Google Chrome has won millions of hearts over, thanks to its simplicity and efficiency. Once you get the hang of how it begins to remember the URLs that you visit, so you no longer have to type them out in full, it’s hard not to love how quickly the webpages load.

Of course, there’s more to Chrome than just how quickly it can load a webpage. It also makes webpages appear slightly different from other browsers (and slightly better in our opinion, too: fonts look nicer, text looks the right amount of thickness, loading appeares crisp, so forth). If you open up Microsoft Edge or Mozilla Firefox and check out the same webpages, you’ll see what I mean.

Google Chrome might seem like a minimalist web browser at first glance, but if you venture into the Settings for it, which can be accessed by clicking on the three dots in the top left corner, you’ll see that Google actually gives quite a few extras on top that you can tweak.

There are even some features available that you don’t get from the three dotted menu. These extra features are dubbed as experimental and are used mainly by Chrome enthusiasts rather than the everyday user.
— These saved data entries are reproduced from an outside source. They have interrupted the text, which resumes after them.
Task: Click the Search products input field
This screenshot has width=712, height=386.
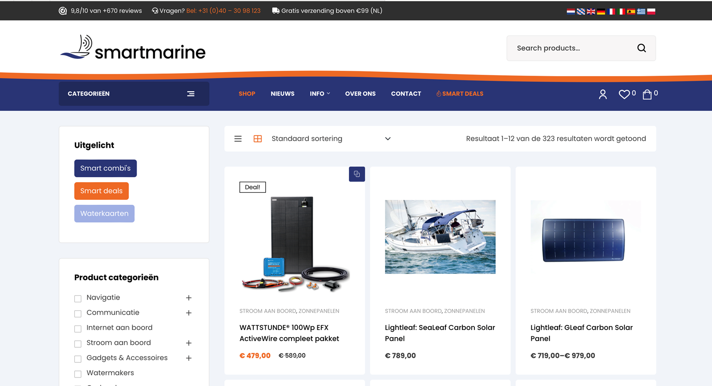Action: (572, 48)
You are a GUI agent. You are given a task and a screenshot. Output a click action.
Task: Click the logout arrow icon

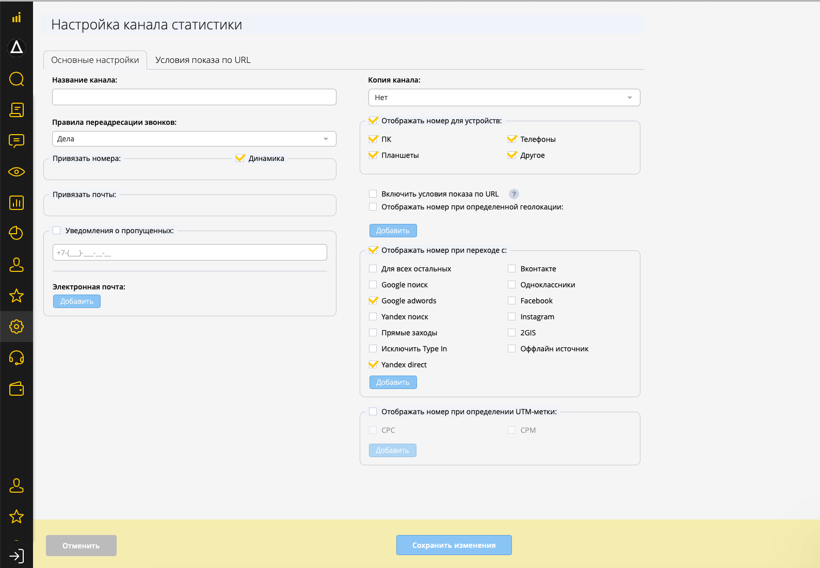[17, 556]
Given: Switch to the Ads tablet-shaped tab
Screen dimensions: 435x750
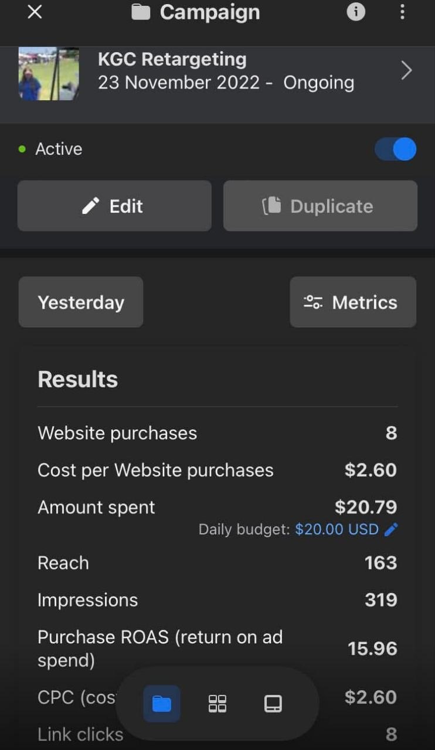Looking at the screenshot, I should point(273,703).
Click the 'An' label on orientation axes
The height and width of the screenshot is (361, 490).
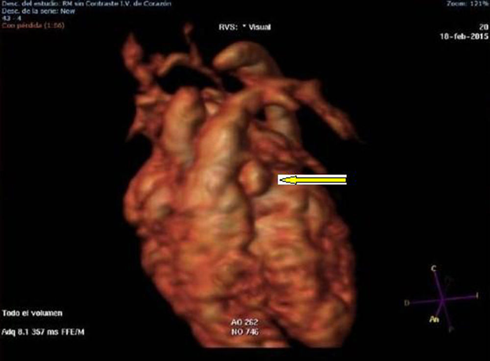click(434, 319)
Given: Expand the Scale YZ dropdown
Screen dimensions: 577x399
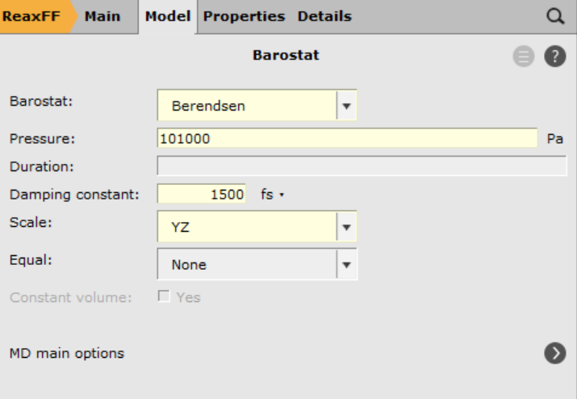Looking at the screenshot, I should click(346, 227).
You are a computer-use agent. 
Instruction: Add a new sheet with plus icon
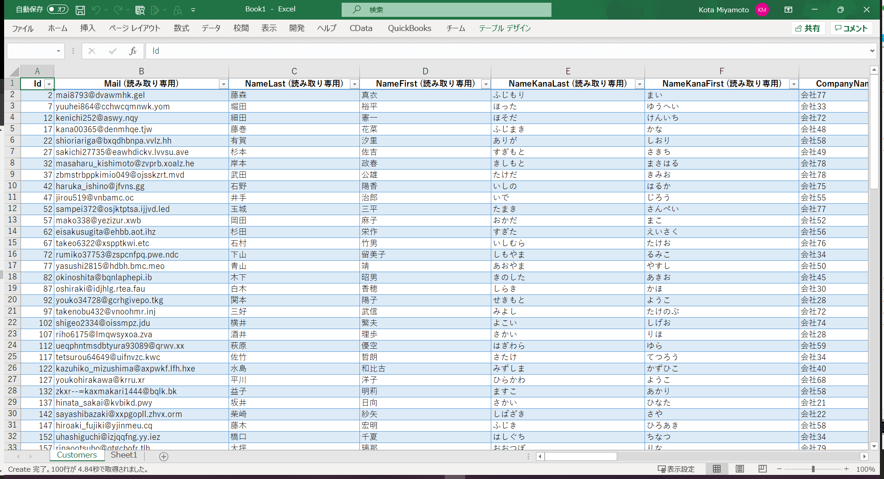pyautogui.click(x=164, y=456)

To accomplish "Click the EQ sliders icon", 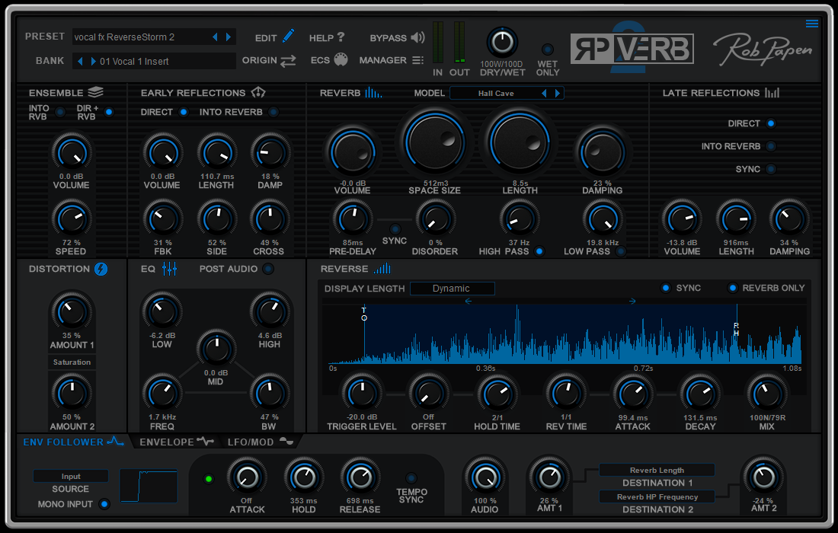I will click(x=169, y=269).
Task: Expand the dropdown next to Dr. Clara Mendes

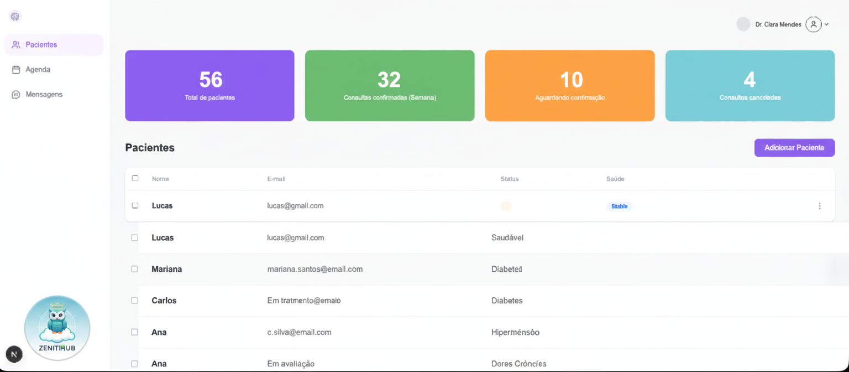Action: coord(826,24)
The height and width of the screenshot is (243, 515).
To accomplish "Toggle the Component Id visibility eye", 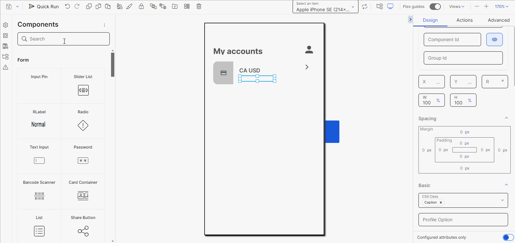I will [x=494, y=39].
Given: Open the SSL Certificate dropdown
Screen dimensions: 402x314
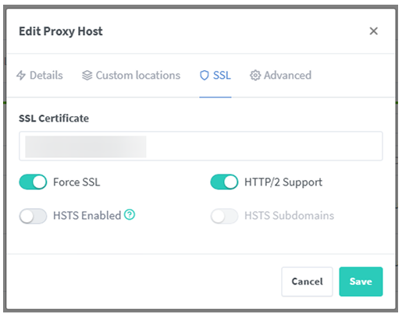Looking at the screenshot, I should point(201,146).
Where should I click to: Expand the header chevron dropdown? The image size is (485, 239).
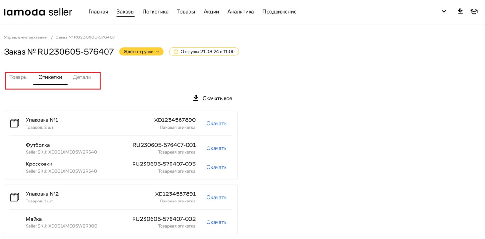coord(444,12)
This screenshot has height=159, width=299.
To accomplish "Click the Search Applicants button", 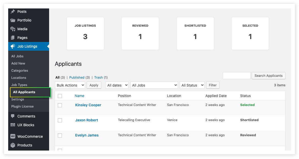I will point(268,76).
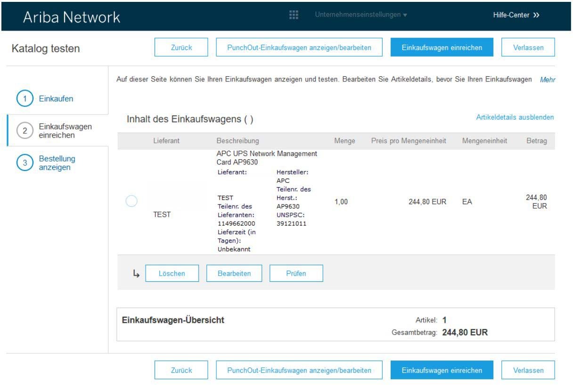Click the Löschen button

click(172, 273)
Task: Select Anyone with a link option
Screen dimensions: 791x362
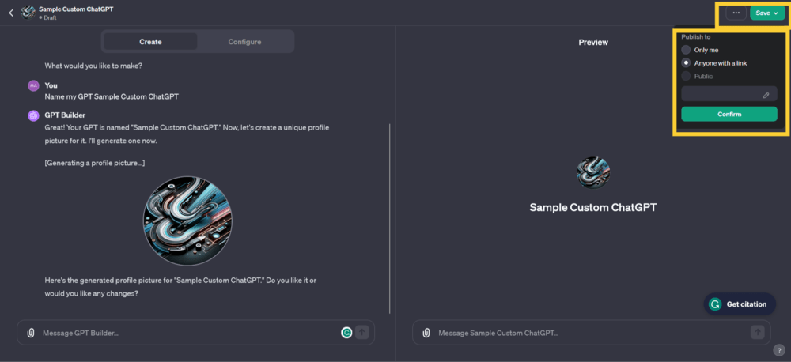Action: coord(686,63)
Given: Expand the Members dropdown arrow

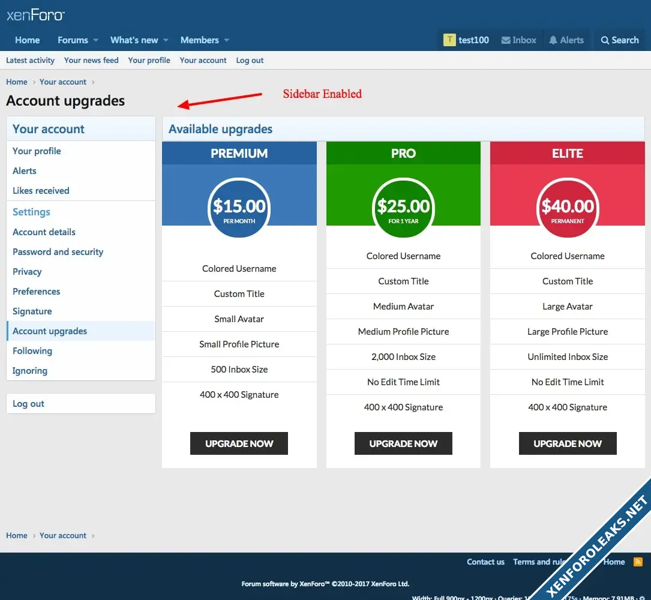Looking at the screenshot, I should point(227,40).
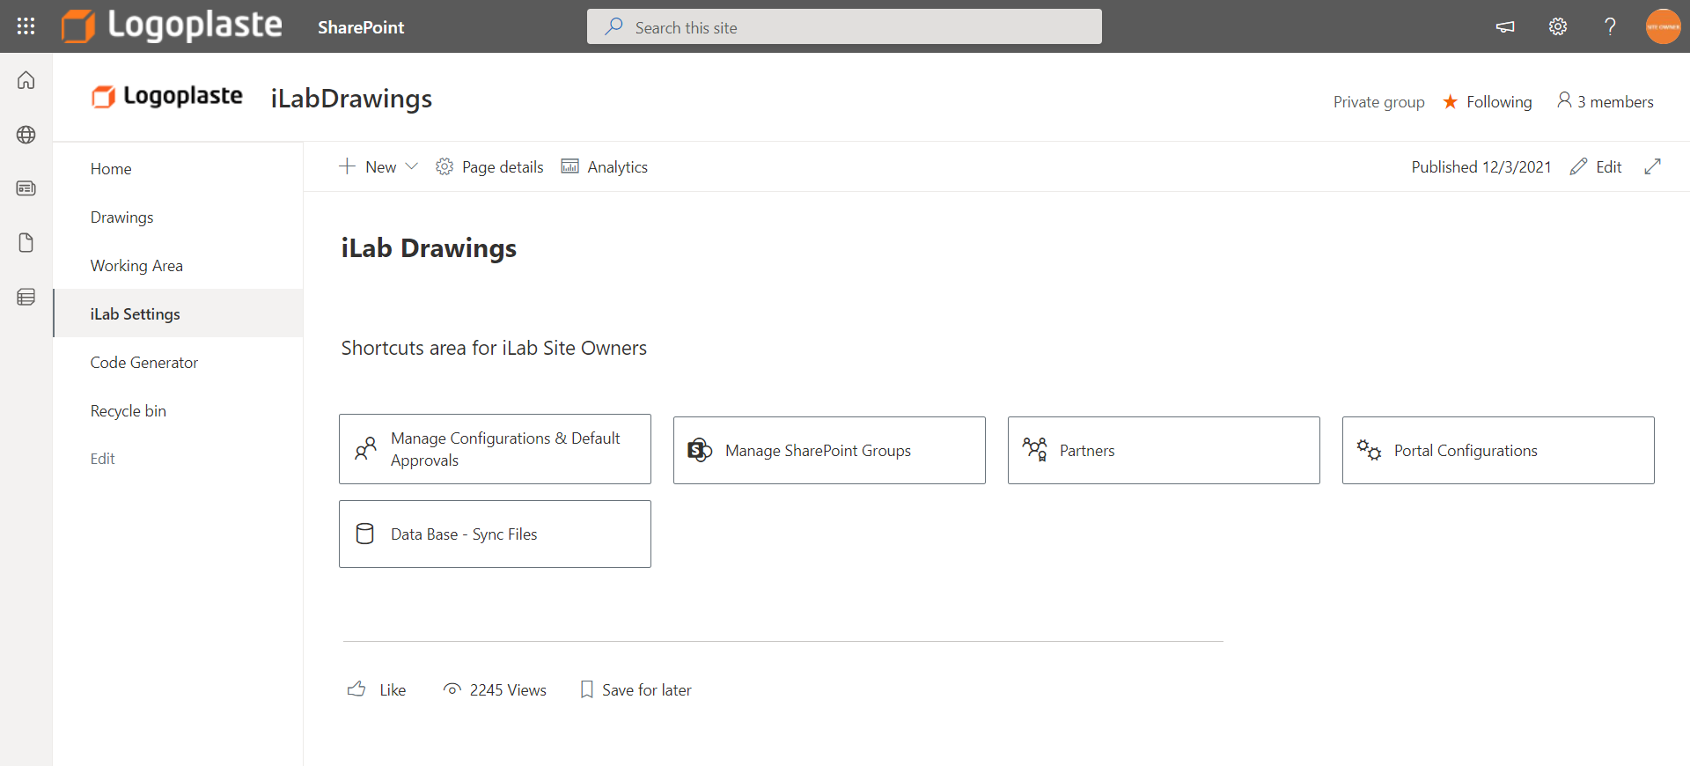
Task: Open the megaphone feedback icon
Action: click(1505, 26)
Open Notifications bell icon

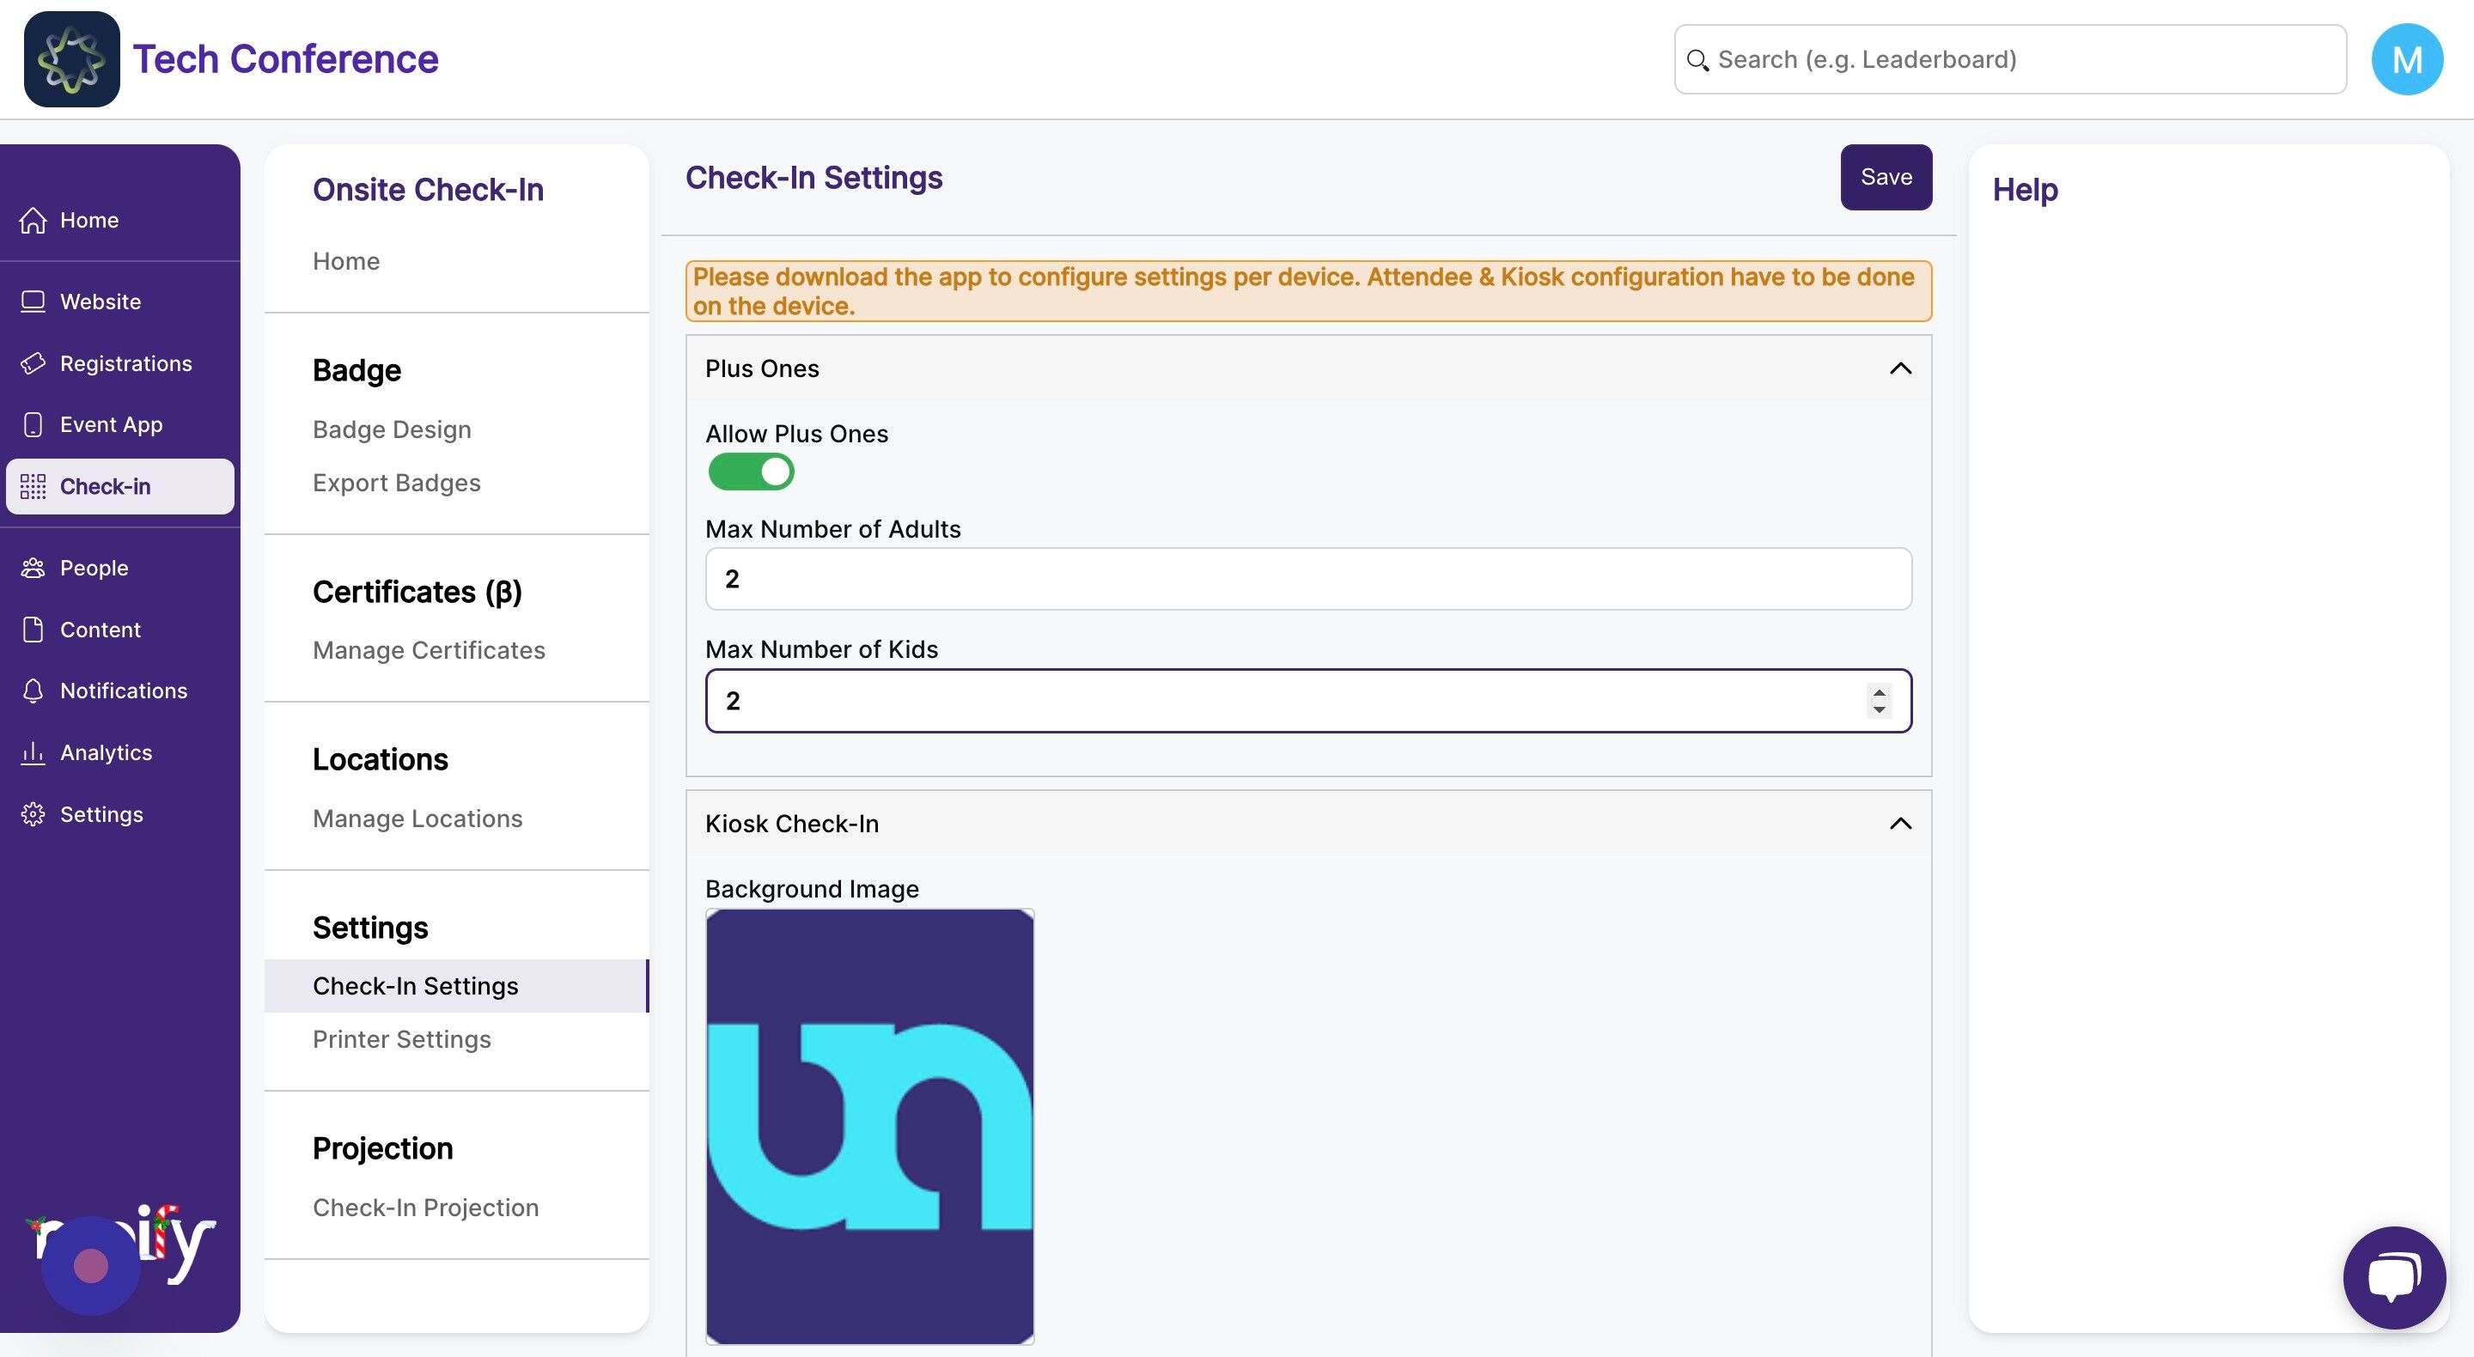pyautogui.click(x=33, y=691)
Many of these experimental features can considerably enhance the user experience you get with Chrome, and there are no limits as to who can use them—no subscriptions, no payments, nothing preventing you or anyone else from enabling or disabling them as you please.

One such feature is the rich search suggestions, which aim to enhance the information you are given when you load a webpage from the address bar. The standard version of Chrome that you’re likely using now just shows whether or not a website is secure (with https), and the website’s address so you can see that you’re at the right place.

Rich search suggestions adds additional details to the web address when available, a thumbnail-sized image of the website, photos of people, and more depending on the site that you visit.

Here’s what you need to enable the rich search suggestions feature when you’re using an up to date version of the Google Chrome web browser.

How to Enable Rich Search Suggestions in Google Chrome

1. Open the Google Chrome web browser by clicking on your Chrome desktop icon or by typing “Chrome” into the Cortana search field in the taskbar. Now type the following into the address bar and ht the “Enter” key:  chrome://flags/#omnibox-rich-entity-suggestions

The default settings for the Omnibox rich entity suggestions to for it to be disabled, so you’ll need to enable it if you want it turned on.

2. Click on the button labeled as “Default” and change it so that it shows “Enabled” instead. Then at the bottom of the same window, be sure to click on the “Relaunch Now” button for the changes to take effect.

That’s it.

You would be forgiven for thinking the Omnibox rich entity suggestions isn’t working half the time, but that’s because there aren’t always results to fill the window with. It takes you searching for the right things for you to notice any difference. With time, this feature might start displaying more rich entity results for your search queries.